This is more than just a novel about a man who is mistaken for being someone else or who in the final pages, via a massive twist that no-one, including the author, saw coming, discovers that he was Jack The Ripper all along.  Yes, Manne / Esterhazy / Smith is the most unreliable of narrators, but that’s clear a third of the way through the novel.  Manne’s inability to piece together who he is, while almost seamlessly swapping between identities and origin stories is both confounding, but also clearly laid out by Wilcken.  There’s no trickery here.  And yet this pervasive sense of dislocation that Manne / Smith / Esterhazy experience means, as Self aptly points out, that the truth is always out of reach.

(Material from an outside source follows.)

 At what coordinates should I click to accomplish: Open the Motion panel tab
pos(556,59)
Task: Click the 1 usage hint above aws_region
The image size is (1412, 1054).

This novel will frustrate some readers because it is a puzzle box without a clear solution.  But that’s part of the enjoyment.  While it might not have been Wilcken’s intent the novel did make me question how fiction frames the question of identity.  Whether it’s the hero’s journey or an epiphany during a moment of high drama, there’s a general sense that a character’s arc, their journey through the narrative, is about shoring up that person’s sense of who they are.  Wilcken says: fuck that for a game of cards.  Identity has never been that simple, it’s far more fluid than that.  And for Doctor David Manne – if that’s his real name – this fluidity makes for a fantastic and dark and surreal reading experience.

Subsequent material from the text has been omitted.